** Start **

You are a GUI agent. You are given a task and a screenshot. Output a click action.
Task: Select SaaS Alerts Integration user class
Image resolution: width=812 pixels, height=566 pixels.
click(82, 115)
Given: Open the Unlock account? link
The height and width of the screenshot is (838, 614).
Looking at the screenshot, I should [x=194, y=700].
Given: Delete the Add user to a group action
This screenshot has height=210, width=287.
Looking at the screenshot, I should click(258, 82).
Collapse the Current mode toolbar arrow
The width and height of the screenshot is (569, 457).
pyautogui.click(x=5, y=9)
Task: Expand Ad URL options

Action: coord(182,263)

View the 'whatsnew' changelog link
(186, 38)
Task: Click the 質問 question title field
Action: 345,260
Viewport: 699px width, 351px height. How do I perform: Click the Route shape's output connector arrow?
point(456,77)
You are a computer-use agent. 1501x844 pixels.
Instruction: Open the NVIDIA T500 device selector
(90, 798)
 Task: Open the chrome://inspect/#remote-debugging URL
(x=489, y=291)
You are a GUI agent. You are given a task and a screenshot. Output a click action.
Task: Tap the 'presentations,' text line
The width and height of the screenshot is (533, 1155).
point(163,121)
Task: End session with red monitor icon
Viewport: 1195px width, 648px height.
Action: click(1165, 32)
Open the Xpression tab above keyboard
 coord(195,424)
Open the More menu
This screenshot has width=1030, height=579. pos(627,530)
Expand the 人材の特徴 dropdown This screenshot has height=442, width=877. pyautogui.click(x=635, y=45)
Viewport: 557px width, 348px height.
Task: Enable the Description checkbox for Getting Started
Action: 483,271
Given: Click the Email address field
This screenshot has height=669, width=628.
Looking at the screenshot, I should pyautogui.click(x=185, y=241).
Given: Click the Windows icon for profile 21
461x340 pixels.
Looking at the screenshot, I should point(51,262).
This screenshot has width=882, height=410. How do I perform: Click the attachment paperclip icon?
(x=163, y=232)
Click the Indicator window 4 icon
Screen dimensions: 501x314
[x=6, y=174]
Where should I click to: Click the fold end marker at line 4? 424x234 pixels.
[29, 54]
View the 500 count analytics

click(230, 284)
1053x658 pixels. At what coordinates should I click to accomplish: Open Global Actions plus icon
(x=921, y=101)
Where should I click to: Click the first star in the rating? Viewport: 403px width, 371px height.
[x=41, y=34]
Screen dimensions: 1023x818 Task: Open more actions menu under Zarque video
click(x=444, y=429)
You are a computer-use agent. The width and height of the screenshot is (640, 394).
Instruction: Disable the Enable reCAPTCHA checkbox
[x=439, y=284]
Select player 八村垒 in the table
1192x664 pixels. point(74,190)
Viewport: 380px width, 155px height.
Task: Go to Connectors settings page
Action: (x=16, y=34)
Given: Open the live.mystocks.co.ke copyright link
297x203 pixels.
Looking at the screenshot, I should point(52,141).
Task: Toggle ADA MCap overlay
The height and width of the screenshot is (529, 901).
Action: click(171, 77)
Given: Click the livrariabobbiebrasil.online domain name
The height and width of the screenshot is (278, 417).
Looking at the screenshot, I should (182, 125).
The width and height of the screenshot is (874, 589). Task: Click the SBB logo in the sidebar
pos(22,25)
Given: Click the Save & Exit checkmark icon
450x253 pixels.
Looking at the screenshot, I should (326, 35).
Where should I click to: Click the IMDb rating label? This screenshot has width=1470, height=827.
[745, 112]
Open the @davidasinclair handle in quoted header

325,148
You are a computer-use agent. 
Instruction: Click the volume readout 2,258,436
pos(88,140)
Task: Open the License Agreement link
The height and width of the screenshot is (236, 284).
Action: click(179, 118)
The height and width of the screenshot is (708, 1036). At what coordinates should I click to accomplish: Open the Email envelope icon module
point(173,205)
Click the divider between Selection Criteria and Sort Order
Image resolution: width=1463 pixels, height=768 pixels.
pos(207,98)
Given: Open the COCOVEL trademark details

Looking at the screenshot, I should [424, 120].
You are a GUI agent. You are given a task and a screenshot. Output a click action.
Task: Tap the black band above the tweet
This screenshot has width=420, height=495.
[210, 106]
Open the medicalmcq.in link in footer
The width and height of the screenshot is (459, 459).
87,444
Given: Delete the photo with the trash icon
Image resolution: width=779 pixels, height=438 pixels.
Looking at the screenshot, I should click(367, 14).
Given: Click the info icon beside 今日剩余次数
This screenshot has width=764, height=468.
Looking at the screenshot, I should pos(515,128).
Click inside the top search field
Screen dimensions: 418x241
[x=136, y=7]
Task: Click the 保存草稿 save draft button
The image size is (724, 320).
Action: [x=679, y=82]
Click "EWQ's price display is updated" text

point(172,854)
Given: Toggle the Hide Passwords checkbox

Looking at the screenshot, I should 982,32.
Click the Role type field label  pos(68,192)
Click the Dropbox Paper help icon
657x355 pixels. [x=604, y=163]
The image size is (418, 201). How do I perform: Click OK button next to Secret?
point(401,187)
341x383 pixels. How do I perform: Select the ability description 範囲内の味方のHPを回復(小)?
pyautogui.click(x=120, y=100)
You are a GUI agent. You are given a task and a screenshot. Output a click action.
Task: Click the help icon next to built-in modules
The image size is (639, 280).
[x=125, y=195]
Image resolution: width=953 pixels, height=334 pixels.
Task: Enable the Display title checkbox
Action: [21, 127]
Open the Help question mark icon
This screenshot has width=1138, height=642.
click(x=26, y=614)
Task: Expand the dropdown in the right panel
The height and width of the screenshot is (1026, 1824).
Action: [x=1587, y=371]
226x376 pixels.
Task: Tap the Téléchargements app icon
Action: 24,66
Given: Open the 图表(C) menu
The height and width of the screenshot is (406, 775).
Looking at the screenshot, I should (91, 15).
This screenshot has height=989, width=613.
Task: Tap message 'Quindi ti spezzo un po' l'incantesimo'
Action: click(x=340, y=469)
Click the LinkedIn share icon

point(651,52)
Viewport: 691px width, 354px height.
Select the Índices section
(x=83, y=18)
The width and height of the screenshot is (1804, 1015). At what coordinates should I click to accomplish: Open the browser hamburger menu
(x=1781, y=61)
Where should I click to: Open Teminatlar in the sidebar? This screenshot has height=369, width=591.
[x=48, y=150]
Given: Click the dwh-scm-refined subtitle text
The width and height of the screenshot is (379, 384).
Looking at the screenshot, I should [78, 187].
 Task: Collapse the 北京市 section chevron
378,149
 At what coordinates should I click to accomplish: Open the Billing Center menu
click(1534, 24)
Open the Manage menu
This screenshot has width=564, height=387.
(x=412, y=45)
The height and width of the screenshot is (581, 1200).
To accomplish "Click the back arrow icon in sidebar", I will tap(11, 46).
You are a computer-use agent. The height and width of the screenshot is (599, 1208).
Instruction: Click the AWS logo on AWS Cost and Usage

** End **

Problem details: Rewrite the material above, changing every "Instruction" to "Goal" and leaving everything else as it is.

Full response:
You are a GUI agent. You are given a task and a screenshot. Output a click action.
Task: Select SaaS Alerts Integration user class
Image resolution: width=812 pixels, height=566 pixels.
click(82, 115)
Given: Open the Unlock account? link
The height and width of the screenshot is (838, 614).
Looking at the screenshot, I should [x=194, y=700].
Given: Delete the Add user to a group action
This screenshot has height=210, width=287.
Looking at the screenshot, I should click(258, 82).
Collapse the Current mode toolbar arrow
The width and height of the screenshot is (569, 457).
pyautogui.click(x=5, y=9)
Task: Expand Ad URL options

Action: coord(182,263)

View the 'whatsnew' changelog link
(186, 38)
Task: Click the 質問 question title field
Action: 345,260
Viewport: 699px width, 351px height. How do I perform: Click the Route shape's output connector arrow?
point(456,77)
You are a computer-use agent. 1501x844 pixels.
Goal: Open the NVIDIA T500 device selector
(90, 798)
 Task: Open the chrome://inspect/#remote-debugging URL
(x=489, y=291)
You are a GUI agent. You are given a task and a screenshot. Output a click action.
Task: Tap the 'presentations,' text line
The width and height of the screenshot is (533, 1155).
point(163,121)
Task: End session with red monitor icon
Viewport: 1195px width, 648px height.
Action: click(1165, 32)
Open the Xpression tab above keyboard
 coord(195,424)
Open the More menu
This screenshot has width=1030, height=579. pos(627,530)
Expand the 人材の特徴 dropdown This screenshot has height=442, width=877. pyautogui.click(x=635, y=45)
Viewport: 557px width, 348px height.
Task: Enable the Description checkbox for Getting Started
Action: 483,271
Given: Click the Email address field
This screenshot has height=669, width=628.
Looking at the screenshot, I should pyautogui.click(x=185, y=241).
Given: Click the Windows icon for profile 21
461x340 pixels.
Looking at the screenshot, I should point(51,262).
This screenshot has width=882, height=410. How do I perform: Click the attachment paperclip icon?
(x=163, y=232)
Click the Indicator window 4 icon
Screen dimensions: 501x314
[x=6, y=174]
Where should I click to: Click the fold end marker at line 4? 424x234 pixels.
[29, 54]
View the 500 count analytics

click(230, 284)
1053x658 pixels. At what coordinates should I click to accomplish: Open Global Actions plus icon
(x=921, y=101)
Where should I click to: Click the first star in the rating? Viewport: 403px width, 371px height.
[x=41, y=34]
Screen dimensions: 1023x818 Task: Open more actions menu under Zarque video
click(x=444, y=429)
You are a computer-use agent. The width and height of the screenshot is (640, 394).
Goal: Disable the Enable reCAPTCHA checkbox
[x=439, y=284]
Select player 八村垒 in the table
1192x664 pixels. point(74,190)
Viewport: 380px width, 155px height.
Task: Go to Connectors settings page
Action: (x=16, y=34)
Given: Open the live.mystocks.co.ke copyright link
297x203 pixels.
Looking at the screenshot, I should point(52,141).
Task: Toggle ADA MCap overlay
The height and width of the screenshot is (529, 901).
Action: click(171, 77)
Given: Click the livrariabobbiebrasil.online domain name
The height and width of the screenshot is (278, 417).
Looking at the screenshot, I should (182, 125).
The width and height of the screenshot is (874, 589). Task: Click the SBB logo in the sidebar
pos(22,25)
Given: Click the Save & Exit checkmark icon
450x253 pixels.
Looking at the screenshot, I should (326, 35).
Where should I click to: Click the IMDb rating label? This screenshot has width=1470, height=827.
[745, 112]
Open the @davidasinclair handle in quoted header

325,148
You are a computer-use agent. 
Goal: Click the volume readout 2,258,436
pos(88,140)
Task: Open the License Agreement link
The height and width of the screenshot is (236, 284).
Action: click(179, 118)
The height and width of the screenshot is (708, 1036). At what coordinates should I click to accomplish: Open the Email envelope icon module
point(173,205)
Click the divider between Selection Criteria and Sort Order
Image resolution: width=1463 pixels, height=768 pixels.
pos(207,98)
Given: Open the COCOVEL trademark details

Looking at the screenshot, I should [424, 120].
You are a GUI agent. You are given a task and a screenshot. Output a click action.
Task: Tap the black band above the tweet
This screenshot has width=420, height=495.
[210, 106]
Open the medicalmcq.in link in footer
The width and height of the screenshot is (459, 459).
87,444
Given: Delete the photo with the trash icon
Image resolution: width=779 pixels, height=438 pixels.
Looking at the screenshot, I should click(367, 14).
Given: Click the info icon beside 今日剩余次数
This screenshot has width=764, height=468.
Looking at the screenshot, I should pos(515,128).
Click inside the top search field
Screen dimensions: 418x241
[x=136, y=7]
Task: Click the 保存草稿 save draft button
The image size is (724, 320).
Action: [x=679, y=82]
Click "EWQ's price display is updated" text

point(172,854)
Given: Toggle the Hide Passwords checkbox

Looking at the screenshot, I should 982,32.
Click the Role type field label  pos(68,192)
Click the Dropbox Paper help icon
657x355 pixels. [x=604, y=163]
The image size is (418, 201). How do I perform: Click OK button next to Secret?
point(401,187)
341x383 pixels. How do I perform: Select the ability description 範囲内の味方のHPを回復(小)?
pyautogui.click(x=120, y=100)
You are a GUI agent. You are given a task and a screenshot. Output a click action.
Task: Click the help icon next to built-in modules
The image size is (639, 280).
[x=125, y=195]
Image resolution: width=953 pixels, height=334 pixels.
Task: Enable the Display title checkbox
Action: [21, 127]
Open the Help question mark icon
This screenshot has width=1138, height=642.
click(x=26, y=614)
Task: Expand the dropdown in the right panel
The height and width of the screenshot is (1026, 1824).
Action: [x=1587, y=371]
226x376 pixels.
Task: Tap the Téléchargements app icon
Action: 24,66
Given: Open the 图表(C) menu
The height and width of the screenshot is (406, 775).
Looking at the screenshot, I should (91, 15).
This screenshot has height=989, width=613.
Task: Tap message 'Quindi ti spezzo un po' l'incantesimo'
Action: click(x=340, y=469)
Click the LinkedIn share icon

point(651,52)
Viewport: 691px width, 354px height.
Select the Índices section
(x=83, y=18)
The width and height of the screenshot is (1804, 1015). At what coordinates should I click to accomplish: Open the browser hamburger menu
(x=1781, y=61)
Where should I click to: Open Teminatlar in the sidebar? This screenshot has height=369, width=591.
[x=48, y=150]
Given: Click the dwh-scm-refined subtitle text
The width and height of the screenshot is (379, 384).
Looking at the screenshot, I should [78, 187].
 Task: Collapse the 北京市 section chevron
378,149
 At what coordinates should I click to accomplish: Open the Billing Center menu
click(1534, 24)
Open the Manage menu
This screenshot has width=564, height=387.
(x=412, y=45)
The height and width of the screenshot is (581, 1200).
To accomplish "Click the back arrow icon in sidebar", I will tap(11, 46).
You are a computer-use agent. The height and width of the screenshot is (599, 1208).
Goal: Click the AWS logo on AWS Cost and Usage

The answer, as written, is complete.